© Mark Cohen, Bubblegum, Wilkes-Barre, 1975
Mark Cohen est né en 1943 à Wilkes-Barre, petite ville minière de Pennsylvanie. Au début des années 70, tout en s’inscrivant dans la droite ligne de la «Street photography», il invente une écriture singulière marquée par un agencement fulgurant des lignes et, au même moment, une saisie instinctive de la qualité organique, sculpturale des formes. Dans son atelier, se font face deux photo- graphies: l’une d’Henri Cartier-Bresson et l’autre d’Aaron Siskind. On retrouve la géométrie élégante de l’un et la plénitude aride de l’autre dans l’oeuvre de Mark Cohen, exposée par John Szarkowski au MoMA dès 1973.
Arpentant inlassablement depuis 40 ans les rues de sa ville natale et de ses environs, Mark Cohen capture, ou plutôt prélève, des fragments de gestes, postures ou corps. Dans ses images, de nombreux torses sans visage, des enfants souriants, complices mais aussi effroyablement vulnérables, des jambes aux lignes furtives, des manteaux comme des armures. En coupant et sculptant ainsi dans l’épaisseur du monde, la photographie de Mark Cohen impose par touches successives une vision kafkaïenne, impitoyable et poétique, d’un territoire avec lequel il fait corps. Une vision de l’intérieur.
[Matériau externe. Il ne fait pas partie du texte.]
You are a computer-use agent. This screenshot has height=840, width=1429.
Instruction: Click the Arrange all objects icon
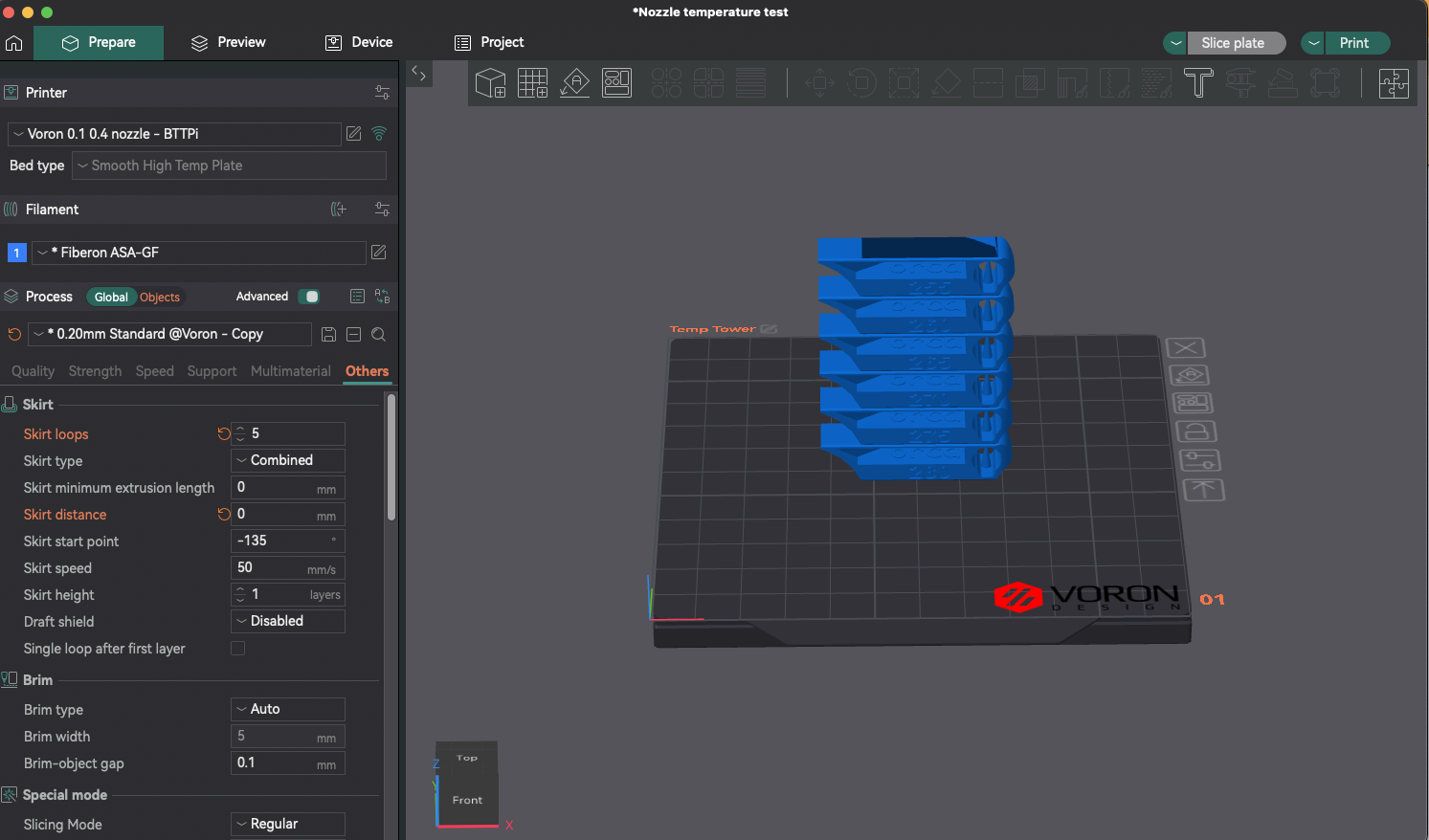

© Mark Cohen, Woman with red lips smoking, 1975 / Courtesy ROSEGALLERY
Cet ensemble remarquable, construit le plus souvent sans viser - l’appareil photo tenu à bout de bras - repose sur des impulsions de quelques fractions de seconde. Parfois éblouies par la lumière artificielle d’un flash, ces visions distillent une inquiétante étran- geté. Les corps semblent mal à l’aise, menacés, perdus, trop hilares ou réduits à leur dimension érotique. Le déclin de la petite ville minière est bien là, dans les arrières-cours, aux arrêts de bus, sous les porches mais la quête de Mark Cohen est dénuée d’intention documentaire. Répétitif jusqu’à l’obsession, il ne sait ni ce qu’il cherche ni pourquoi il est venu, mu par la beauté d’une rencontre fortuite, par les tourments ou délices qu’il devine dans la substance de l’autre. Il y a dans la brutalité de son oeil, une âpreté, une équivoque et une grâce qui font de l’acte de photographier l’expression d’une révélation.
Diane Dufour
© Mark Cohen, Bare thin arms against aluminum siding, 1981
Biographie de Mark Cohen
Mark Cohen est né en 1943 à Wilkes-Barre, Pennsylvanie. En 1969, il participe à l’exposition collective Vision and Expression, présentée à l’International Museum of Photography de Rochester. En 1971, il obtient une bourse du Guggenheim pour poursuivre son travail sur Wilkes-Barre et ses alentours. En résulte Grim Street exposé au Musée d’Art Moderne de New York en 1973. En 1975, William Jenkins lui donne carte blanche pour produire une série de photographies couleur, True Color, exposée à la George Eastman House l’année suivante. En 1975 également, il reçoit une bourse nationale pour les Arts et la photographie et en 1976, pour la seconde fois, la bourse du Guggenheim.
Son travail sera présenté dans de nombreuses institutions telles que la Light Gallery, Castelli Graphics, le Whitney Museum of American Art de New York, la Corcoran Gallery of Art à Washington, l’Art Institute of Chicago et tout récemment le Philadelphia Museum of Art. Trois monographies ont été consacrées à son travail : Grim Street (powerHouse Books, 2005), True Color (powerHouse books, 2007), et Italian Riviera (Punctum Press, 2008).